For cosine similarity (range −1 to 1), values like 0.7 or 0.8 are often used as loose starting points for “relevant” text, but they vary by embedding model and domain. For L2 distance, lower is better; the threshold is a maximum allowed distance and is scale-dependent (e.g. on embedding dimension and normalization).

So the same numerical threshold rarely transfers across models or datasets. Best practice is to collect labeled query–document pairs (or use relevance judgments), compute score distributions for relevant vs. non-relevant pairs, and pick a threshold that balances precision and recall for your use case. Practical tip: plot score histograms for “relevant” and “non-relevant” pairs; set the threshold at a value that separates them reasonably (e.g. high precision with acceptable recall).
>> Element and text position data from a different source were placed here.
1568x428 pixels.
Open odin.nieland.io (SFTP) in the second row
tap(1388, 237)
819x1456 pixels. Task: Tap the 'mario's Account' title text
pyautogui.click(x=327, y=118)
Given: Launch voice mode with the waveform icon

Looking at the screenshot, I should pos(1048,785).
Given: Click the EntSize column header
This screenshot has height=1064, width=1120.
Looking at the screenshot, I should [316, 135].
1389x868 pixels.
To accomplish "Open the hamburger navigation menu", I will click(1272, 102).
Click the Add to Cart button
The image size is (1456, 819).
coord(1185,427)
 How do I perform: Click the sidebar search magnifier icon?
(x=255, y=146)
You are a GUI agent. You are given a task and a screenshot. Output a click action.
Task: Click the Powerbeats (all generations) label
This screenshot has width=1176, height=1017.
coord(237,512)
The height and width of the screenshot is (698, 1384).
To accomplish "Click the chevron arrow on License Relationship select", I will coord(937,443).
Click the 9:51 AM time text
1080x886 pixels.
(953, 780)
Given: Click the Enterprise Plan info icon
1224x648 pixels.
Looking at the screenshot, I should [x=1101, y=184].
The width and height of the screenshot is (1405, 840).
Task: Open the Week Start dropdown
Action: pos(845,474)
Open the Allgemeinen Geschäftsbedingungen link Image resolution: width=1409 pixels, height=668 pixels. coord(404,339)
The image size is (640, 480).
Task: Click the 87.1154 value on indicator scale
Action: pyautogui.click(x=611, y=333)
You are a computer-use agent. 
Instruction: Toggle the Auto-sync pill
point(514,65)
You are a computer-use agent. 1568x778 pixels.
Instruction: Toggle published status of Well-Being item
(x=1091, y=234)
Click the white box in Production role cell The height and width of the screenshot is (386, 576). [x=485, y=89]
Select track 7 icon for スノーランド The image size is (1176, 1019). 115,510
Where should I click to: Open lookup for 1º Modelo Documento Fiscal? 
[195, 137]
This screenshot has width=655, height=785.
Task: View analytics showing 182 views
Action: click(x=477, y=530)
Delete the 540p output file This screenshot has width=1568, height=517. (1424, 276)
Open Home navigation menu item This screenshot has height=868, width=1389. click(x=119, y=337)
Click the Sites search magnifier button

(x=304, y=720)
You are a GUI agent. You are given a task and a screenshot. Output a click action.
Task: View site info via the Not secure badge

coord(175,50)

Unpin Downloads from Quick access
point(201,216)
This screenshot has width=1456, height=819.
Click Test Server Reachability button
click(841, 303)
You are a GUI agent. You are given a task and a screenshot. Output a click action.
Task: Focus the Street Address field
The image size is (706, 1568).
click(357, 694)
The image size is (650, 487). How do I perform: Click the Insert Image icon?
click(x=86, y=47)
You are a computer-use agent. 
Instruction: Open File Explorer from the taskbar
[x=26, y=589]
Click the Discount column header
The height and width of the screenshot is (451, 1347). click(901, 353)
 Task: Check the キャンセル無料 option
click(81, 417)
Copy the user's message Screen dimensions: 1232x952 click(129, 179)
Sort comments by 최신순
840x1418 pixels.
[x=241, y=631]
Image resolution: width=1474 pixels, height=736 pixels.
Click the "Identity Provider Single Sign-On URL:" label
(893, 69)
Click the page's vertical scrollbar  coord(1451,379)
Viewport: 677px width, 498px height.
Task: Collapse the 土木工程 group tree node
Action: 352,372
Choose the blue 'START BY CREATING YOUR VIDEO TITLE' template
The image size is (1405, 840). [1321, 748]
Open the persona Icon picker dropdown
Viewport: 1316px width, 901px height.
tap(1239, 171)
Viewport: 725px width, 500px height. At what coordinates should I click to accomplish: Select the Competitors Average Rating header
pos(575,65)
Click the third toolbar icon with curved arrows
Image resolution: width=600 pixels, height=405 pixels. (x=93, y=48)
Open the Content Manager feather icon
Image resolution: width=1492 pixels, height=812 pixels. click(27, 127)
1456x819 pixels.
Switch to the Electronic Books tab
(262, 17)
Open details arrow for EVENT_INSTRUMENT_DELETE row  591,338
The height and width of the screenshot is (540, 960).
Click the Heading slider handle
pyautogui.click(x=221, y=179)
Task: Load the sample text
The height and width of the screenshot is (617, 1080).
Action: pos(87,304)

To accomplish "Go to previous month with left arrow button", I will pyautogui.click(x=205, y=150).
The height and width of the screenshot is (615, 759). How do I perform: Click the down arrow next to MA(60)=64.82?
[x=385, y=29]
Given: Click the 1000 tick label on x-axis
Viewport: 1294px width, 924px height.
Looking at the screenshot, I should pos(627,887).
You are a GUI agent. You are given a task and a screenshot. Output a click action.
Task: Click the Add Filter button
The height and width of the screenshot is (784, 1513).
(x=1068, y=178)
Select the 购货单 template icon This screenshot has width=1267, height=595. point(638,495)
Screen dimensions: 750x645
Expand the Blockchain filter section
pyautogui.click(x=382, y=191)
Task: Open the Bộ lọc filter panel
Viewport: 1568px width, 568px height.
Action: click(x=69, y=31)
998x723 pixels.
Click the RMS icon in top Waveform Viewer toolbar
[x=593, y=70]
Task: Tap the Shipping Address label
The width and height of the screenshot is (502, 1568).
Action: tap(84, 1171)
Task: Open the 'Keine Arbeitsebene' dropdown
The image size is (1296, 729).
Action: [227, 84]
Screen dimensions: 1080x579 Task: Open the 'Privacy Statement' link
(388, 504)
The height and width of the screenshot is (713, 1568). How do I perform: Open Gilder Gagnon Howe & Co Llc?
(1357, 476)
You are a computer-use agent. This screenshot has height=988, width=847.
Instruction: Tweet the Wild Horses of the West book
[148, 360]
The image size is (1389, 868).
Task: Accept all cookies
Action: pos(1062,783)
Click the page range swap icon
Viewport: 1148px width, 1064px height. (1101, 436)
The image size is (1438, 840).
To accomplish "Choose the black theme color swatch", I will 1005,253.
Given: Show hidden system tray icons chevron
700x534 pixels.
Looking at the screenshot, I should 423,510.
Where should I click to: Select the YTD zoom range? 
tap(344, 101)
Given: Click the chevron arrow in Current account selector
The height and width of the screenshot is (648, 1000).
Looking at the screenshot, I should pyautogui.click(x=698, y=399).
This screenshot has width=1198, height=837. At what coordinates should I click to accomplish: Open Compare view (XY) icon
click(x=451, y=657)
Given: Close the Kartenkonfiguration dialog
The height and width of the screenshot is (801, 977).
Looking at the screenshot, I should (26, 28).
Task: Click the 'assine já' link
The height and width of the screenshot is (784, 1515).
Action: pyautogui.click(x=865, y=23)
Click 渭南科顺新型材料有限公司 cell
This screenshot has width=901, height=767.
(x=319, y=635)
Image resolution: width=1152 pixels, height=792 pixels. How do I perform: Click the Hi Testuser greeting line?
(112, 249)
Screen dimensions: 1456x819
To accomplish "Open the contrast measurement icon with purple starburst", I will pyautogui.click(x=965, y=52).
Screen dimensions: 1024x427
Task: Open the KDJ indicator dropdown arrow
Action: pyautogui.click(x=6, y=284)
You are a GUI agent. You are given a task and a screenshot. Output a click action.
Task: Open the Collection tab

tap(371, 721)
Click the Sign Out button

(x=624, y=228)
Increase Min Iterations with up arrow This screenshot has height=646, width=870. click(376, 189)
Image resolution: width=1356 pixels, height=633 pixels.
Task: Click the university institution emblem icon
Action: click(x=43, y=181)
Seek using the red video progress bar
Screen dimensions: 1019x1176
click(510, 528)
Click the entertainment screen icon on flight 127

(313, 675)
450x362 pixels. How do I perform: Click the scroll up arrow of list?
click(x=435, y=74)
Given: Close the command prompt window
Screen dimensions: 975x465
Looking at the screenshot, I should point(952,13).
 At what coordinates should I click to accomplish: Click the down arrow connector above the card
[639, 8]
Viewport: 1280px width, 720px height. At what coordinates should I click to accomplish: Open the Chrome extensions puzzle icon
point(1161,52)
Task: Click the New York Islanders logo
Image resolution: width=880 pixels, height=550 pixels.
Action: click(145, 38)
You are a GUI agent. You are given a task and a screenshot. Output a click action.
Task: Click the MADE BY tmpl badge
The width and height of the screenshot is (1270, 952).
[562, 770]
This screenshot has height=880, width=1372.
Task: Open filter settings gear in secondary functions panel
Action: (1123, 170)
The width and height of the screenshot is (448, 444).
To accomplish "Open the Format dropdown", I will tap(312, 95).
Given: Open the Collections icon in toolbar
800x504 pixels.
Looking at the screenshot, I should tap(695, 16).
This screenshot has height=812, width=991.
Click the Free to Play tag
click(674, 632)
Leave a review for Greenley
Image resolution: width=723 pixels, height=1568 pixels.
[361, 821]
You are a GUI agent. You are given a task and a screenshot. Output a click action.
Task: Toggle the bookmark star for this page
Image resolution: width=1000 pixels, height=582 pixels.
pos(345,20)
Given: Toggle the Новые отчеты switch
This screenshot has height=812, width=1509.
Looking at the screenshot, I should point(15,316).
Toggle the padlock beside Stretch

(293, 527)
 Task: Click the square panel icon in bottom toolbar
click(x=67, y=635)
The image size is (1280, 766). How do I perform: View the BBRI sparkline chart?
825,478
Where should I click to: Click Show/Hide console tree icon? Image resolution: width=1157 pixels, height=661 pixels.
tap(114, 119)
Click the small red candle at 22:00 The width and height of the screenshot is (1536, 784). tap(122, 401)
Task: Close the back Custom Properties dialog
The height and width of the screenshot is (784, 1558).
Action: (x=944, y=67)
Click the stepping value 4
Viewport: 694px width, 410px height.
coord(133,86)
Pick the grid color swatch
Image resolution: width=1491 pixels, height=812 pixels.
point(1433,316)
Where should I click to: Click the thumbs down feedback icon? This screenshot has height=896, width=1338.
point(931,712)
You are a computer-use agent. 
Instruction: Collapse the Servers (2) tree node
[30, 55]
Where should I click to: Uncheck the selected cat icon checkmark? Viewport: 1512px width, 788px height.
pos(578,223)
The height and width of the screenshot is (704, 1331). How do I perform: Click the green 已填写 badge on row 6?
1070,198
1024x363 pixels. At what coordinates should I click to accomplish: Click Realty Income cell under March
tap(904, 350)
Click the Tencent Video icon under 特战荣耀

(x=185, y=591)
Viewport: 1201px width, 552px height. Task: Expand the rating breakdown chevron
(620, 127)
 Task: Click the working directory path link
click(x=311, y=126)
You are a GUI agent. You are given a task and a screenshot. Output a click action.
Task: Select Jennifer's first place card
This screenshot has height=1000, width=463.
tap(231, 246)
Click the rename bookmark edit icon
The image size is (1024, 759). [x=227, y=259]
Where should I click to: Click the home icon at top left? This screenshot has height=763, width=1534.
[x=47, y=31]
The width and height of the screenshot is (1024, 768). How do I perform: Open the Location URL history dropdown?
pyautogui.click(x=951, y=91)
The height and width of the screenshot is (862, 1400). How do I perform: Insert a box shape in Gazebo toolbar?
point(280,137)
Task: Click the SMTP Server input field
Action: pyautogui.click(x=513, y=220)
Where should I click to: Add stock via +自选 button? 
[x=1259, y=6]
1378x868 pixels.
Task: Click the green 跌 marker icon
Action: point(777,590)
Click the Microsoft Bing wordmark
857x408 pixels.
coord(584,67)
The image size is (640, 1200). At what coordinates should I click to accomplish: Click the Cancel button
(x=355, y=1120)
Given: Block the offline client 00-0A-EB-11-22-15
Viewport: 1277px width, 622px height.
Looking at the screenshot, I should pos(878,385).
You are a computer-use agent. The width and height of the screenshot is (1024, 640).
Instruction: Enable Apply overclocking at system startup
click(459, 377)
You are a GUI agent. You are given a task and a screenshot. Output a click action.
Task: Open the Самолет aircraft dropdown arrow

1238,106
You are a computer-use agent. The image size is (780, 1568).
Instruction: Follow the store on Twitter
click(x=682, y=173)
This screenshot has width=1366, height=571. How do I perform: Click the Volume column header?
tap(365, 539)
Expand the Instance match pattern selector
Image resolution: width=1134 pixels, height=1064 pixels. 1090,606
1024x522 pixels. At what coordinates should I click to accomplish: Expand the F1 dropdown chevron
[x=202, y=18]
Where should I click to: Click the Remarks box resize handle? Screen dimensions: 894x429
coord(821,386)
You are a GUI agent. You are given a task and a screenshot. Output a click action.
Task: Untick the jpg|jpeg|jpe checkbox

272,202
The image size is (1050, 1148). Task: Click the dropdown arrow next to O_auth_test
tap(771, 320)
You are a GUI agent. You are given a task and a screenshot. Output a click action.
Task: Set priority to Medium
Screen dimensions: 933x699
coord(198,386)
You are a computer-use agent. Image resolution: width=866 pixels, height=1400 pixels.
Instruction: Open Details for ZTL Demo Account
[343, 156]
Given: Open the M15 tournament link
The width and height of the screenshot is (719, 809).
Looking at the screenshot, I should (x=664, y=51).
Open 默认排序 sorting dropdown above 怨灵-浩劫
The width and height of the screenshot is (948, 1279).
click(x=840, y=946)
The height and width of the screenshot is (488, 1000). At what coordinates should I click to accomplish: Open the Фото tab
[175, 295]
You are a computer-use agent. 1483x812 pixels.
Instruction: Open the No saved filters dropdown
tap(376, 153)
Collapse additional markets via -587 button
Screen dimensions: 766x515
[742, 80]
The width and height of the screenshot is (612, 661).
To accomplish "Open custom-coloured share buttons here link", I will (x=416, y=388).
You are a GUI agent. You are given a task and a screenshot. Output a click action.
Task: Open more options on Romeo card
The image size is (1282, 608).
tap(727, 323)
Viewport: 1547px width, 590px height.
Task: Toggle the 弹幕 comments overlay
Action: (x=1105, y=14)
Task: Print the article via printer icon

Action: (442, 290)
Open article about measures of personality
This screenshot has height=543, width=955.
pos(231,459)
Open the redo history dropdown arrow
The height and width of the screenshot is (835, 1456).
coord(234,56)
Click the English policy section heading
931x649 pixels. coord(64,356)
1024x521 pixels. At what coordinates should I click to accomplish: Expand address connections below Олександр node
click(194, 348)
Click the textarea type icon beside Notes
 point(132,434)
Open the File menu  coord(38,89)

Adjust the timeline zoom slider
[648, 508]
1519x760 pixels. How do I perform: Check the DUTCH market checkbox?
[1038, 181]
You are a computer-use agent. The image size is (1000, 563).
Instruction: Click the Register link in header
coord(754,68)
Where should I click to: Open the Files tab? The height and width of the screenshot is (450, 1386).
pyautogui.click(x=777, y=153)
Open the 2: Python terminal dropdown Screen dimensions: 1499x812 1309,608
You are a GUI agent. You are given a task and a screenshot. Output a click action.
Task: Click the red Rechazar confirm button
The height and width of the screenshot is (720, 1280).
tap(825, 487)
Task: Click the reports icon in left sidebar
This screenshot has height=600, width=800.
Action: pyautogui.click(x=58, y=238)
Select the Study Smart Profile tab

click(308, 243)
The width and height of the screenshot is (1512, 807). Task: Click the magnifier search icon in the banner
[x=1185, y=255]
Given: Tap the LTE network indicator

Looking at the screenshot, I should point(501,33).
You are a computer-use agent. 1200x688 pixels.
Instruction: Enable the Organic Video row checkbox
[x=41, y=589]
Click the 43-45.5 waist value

Relative and adaptive approaches

Alternatively, use relative criteria: take top-K by score and optionally apply a secondary filter, or use re-ranking and then threshold on the re-ranker’s score. Some systems use adaptive thresholds (e.g. top score minus a margin) when absolute scores are unstable.

Document whether your scores are normalized or unnormalized, and keep thresholds in config so you can tune them as your data and model change. Trade-off: fixed thresholds are simple but can degrade when score distributions shift; adaptive thresholds (e.g. relative to top score) are more robust but less interpretable. Normalized vs. unnormalized distance scores explains how score scale affects threshold choice.

Pipeline summary: define “good” with labeled data and score distributions; set a cutoff (or use top-K / re-rank then cutoff) and store it in config. Recalibrate when you change embedding model, collection, or metric. Impact of distance metrics on recall is separate—recall measures retrieval completeness; thresholding filters the returned set by score. Both matter for end-user quality.

Frequently Asked Questions

Is cosine > 0.8 always “good”?

No. It depends on model, domain, and task. Use labeled data to find the threshold that works for your precision/recall goals.

Can I use the same threshold for different embedding models?

Usually not. Score distributions differ; recalibrate per model (and often per collection).

What is an adaptive threshold?

One that depends on the query or result set, e.g. “top score − 0.1” or “top 10% of scores.” Useful when absolute scale is unstable.

Should I threshold before or after re-ranking?

Often after: get top-K from vector search, re-rank, then threshold on re-ranker score. Re-ranker scores are usually more interpretable.